The external memory is a non-parametric datastore created from a specific domain (in this case, a legal Q&A dataset).
- FAISS Index: We use the FAISS library for building an efficient k-nearest neighbors index. This allows us to quickly search for the most relevant memories (hidden states) for a given query, a critical step for real-time inference.
- Key-Value Pairs: The datastore is built by encoding a dataset where keys are hidden states from the base model and values are the corresponding next-token IDs.
During text generation, the final output is a blend of the base model's predictions and the memory decoder's predictions. The alpha parameter, which can be configured at runtime, controls the influence of the memory decoder:
final_logits=(1−α)⋅base_logits+α⋅decoder_logits
This approach ensures that the model can gracefully fall back to its base knowledge when the memory is not relevant, while still being able to rely heavily on the datastore for domain-specific tasks.
To generate complete and varied responses, the inference script uses a combination of temperature sampling and top-k sampling instead of simple greedy decoding. This adds a controlled amount of randomness, preventing the model from getting stuck in repetitive loops and enabling more natural-sounding text.
| Parameter | Script | Description |
|---|---|---|
| NUM_EPOCHS | train_memory_decoder.py | The number of times to iterate over the dataset during training. |
| DECODER_LR | train_memory_decoder.py | The learning rate for the memory decoder. |
| DECODER_DIM | train_memory_decoder.py | The hidden dimension of the memory decoder's layers. |
| K | train_memory_decoder.py & app.py | The number of nearest neighbors to retrieve from the datastore. |
| alpha | app.py | The interpolation factor between the base model and the memory decoder. |
| temperature | app.py | Controls the randomness of the output during generation. |
| top_k | app.py | The number of top tokens to consider during sampling. |
To run this project, you need to set up a Python virtual environment and install the necessary libraries.
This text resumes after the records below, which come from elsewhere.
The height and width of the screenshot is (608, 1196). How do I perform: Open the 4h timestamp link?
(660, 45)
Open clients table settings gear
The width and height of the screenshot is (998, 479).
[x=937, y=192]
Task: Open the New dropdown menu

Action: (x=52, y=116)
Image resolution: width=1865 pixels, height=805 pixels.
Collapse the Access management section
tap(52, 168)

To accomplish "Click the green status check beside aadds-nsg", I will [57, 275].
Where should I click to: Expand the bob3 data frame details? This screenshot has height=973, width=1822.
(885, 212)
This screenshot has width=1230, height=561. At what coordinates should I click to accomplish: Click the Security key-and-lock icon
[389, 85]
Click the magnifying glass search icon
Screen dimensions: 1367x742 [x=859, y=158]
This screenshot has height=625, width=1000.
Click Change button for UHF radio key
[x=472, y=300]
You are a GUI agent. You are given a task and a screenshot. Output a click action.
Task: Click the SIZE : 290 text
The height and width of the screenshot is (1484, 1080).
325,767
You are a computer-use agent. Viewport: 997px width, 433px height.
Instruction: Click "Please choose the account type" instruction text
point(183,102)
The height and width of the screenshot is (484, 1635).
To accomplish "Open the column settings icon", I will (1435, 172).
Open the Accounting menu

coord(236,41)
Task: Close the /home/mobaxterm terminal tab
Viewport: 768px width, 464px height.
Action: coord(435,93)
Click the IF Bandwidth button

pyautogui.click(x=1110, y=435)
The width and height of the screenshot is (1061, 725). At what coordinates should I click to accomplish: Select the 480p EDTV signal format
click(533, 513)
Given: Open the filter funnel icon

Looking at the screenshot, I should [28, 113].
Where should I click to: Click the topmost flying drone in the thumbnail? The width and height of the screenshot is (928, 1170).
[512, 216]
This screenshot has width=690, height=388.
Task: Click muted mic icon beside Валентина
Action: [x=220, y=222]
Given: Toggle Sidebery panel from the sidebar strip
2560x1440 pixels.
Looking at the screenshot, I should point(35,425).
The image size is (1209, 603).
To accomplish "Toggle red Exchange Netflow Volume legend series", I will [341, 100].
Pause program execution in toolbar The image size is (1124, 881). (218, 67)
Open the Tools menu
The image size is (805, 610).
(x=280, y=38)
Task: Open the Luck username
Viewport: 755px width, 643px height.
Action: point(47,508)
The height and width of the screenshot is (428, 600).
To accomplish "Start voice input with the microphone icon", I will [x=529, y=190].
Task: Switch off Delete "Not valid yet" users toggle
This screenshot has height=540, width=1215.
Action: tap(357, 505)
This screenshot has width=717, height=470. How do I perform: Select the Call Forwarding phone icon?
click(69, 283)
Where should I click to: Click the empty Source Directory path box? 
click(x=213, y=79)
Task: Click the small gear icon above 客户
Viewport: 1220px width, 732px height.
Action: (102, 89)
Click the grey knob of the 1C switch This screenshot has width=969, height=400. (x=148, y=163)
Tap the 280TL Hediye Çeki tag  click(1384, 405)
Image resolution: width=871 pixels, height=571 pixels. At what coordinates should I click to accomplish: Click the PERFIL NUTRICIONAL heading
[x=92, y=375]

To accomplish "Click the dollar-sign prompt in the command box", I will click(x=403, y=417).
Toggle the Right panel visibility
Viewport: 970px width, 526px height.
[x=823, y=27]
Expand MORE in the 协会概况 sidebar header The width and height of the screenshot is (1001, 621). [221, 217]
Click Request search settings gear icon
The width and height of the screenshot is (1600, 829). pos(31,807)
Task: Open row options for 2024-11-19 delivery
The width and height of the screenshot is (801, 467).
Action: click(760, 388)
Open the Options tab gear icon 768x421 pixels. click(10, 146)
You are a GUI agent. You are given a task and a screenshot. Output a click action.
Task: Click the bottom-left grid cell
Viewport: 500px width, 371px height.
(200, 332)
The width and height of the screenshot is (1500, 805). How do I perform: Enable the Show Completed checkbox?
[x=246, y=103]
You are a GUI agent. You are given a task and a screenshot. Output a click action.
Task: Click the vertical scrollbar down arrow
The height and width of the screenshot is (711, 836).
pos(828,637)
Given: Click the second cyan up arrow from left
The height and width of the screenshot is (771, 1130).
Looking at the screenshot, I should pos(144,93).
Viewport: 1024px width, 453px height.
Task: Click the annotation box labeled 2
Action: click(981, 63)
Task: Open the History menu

git clone https://github.com/manceps/MemoryDecoder.git cd MemoryDecoder
Create a virtual environment, activate it, and install the required packages.
python3 -m venv venv
source venv/bin/activate # On Windows, use `venv\Scripts\activate`
pip install -r requirements.txt
Before you can run the application, you must train the memory decoder and create the datastore. This will generate the necessary files (memory_decoder.pt, faiss_index.bin, and datastore_values.npy).
python train_memory_decoder.py
Once the training is complete, you can launch the Gradio web interface.
python app.py
The application will start, and you can access the chatbot interface in your web browser.